[Records]
begin
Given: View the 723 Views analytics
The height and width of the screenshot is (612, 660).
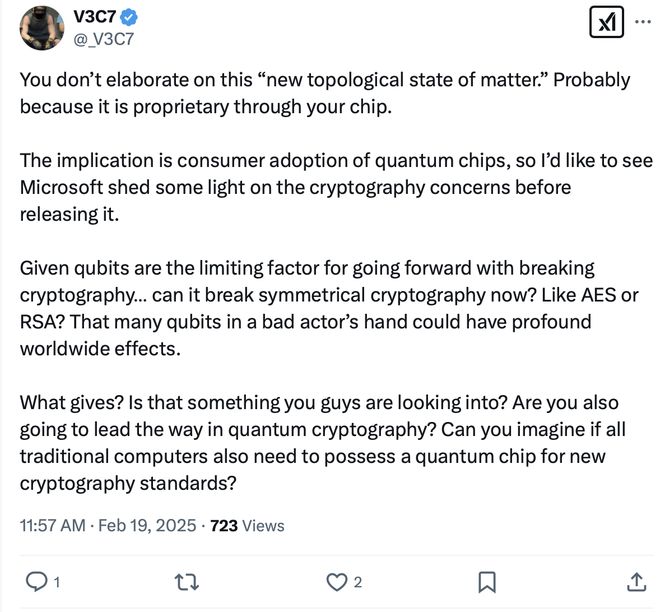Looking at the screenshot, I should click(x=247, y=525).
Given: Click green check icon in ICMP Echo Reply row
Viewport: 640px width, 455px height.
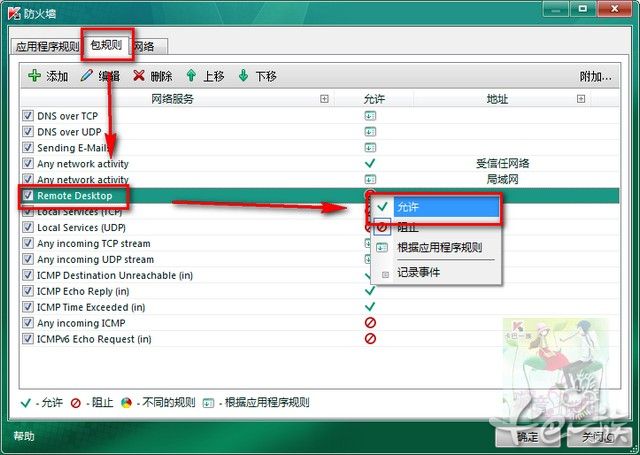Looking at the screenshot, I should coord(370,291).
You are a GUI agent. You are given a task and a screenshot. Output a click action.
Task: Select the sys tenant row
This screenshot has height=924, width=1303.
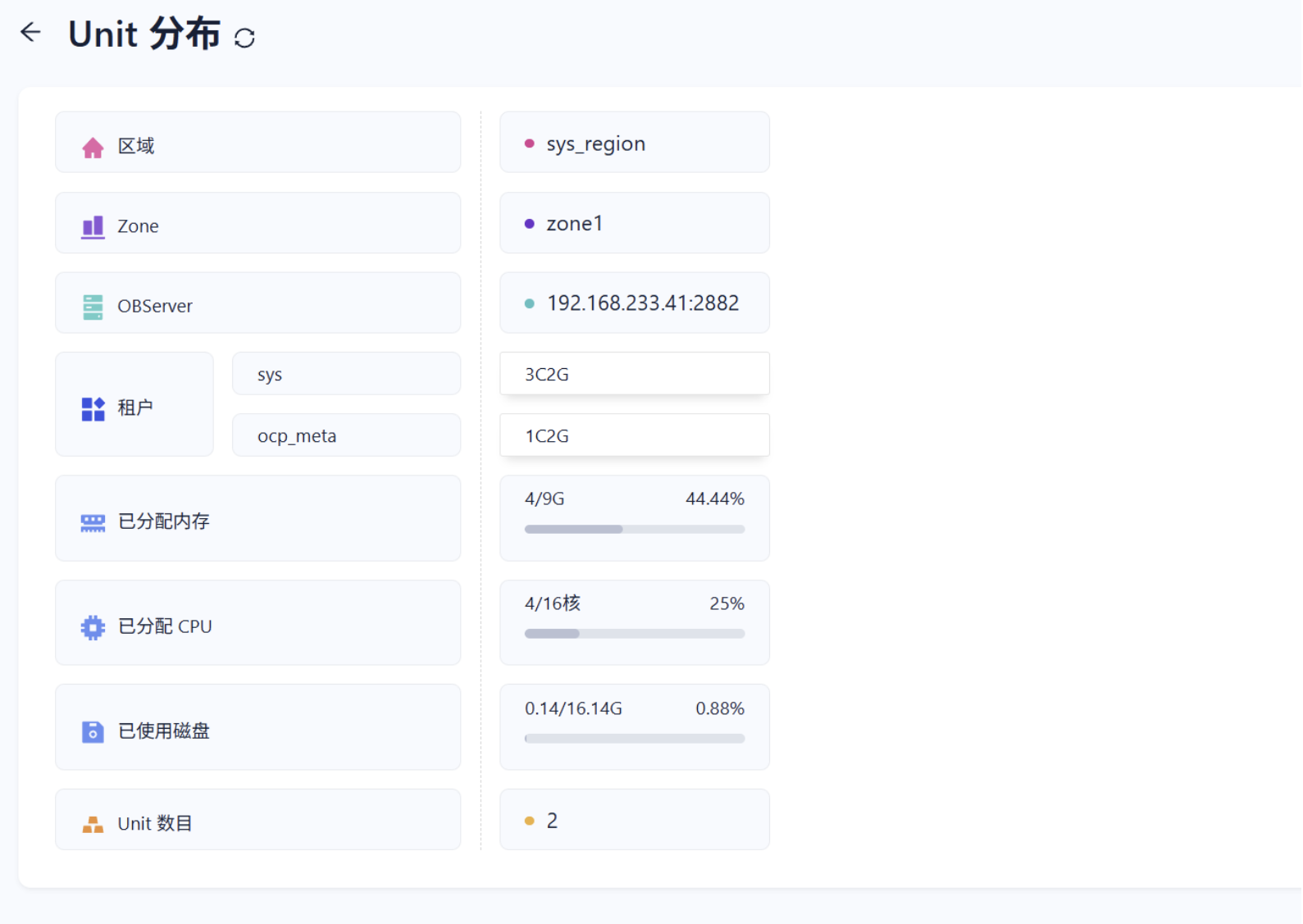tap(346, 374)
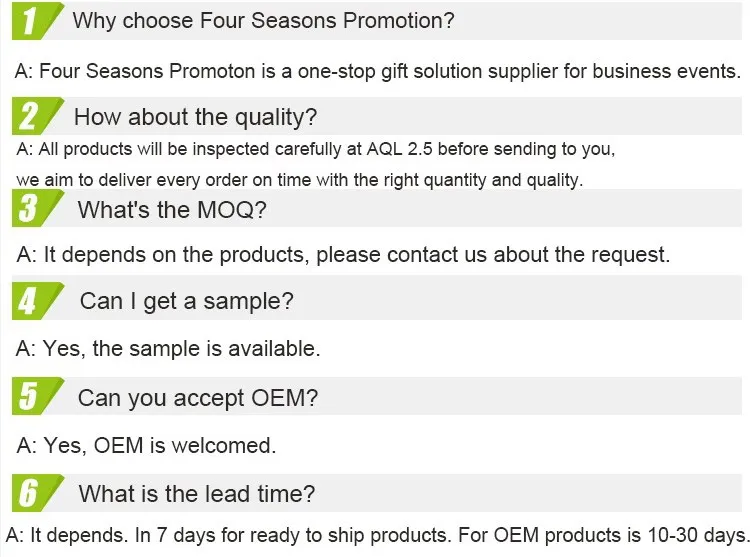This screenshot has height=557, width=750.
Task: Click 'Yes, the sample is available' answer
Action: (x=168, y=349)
end
◆ **GOAL OF THE EXERCISE**:
Transcribe every one of the entries above word for word, omitting the pictures from your transcription.

◆ **SOLUTION TO THIS PROBLEM**:
Given: View the 723 Views analytics
The height and width of the screenshot is (612, 660).
Looking at the screenshot, I should click(x=247, y=525).
Given: Click green check icon in ICMP Echo Reply row
Viewport: 640px width, 455px height.
Looking at the screenshot, I should coord(370,291).
You are a GUI agent. You are given a task and a screenshot. Output a click action.
Task: Select the sys tenant row
This screenshot has height=924, width=1303.
tap(346, 374)
This screenshot has height=557, width=750.
Task: Click 'Yes, the sample is available' answer
Action: (x=168, y=349)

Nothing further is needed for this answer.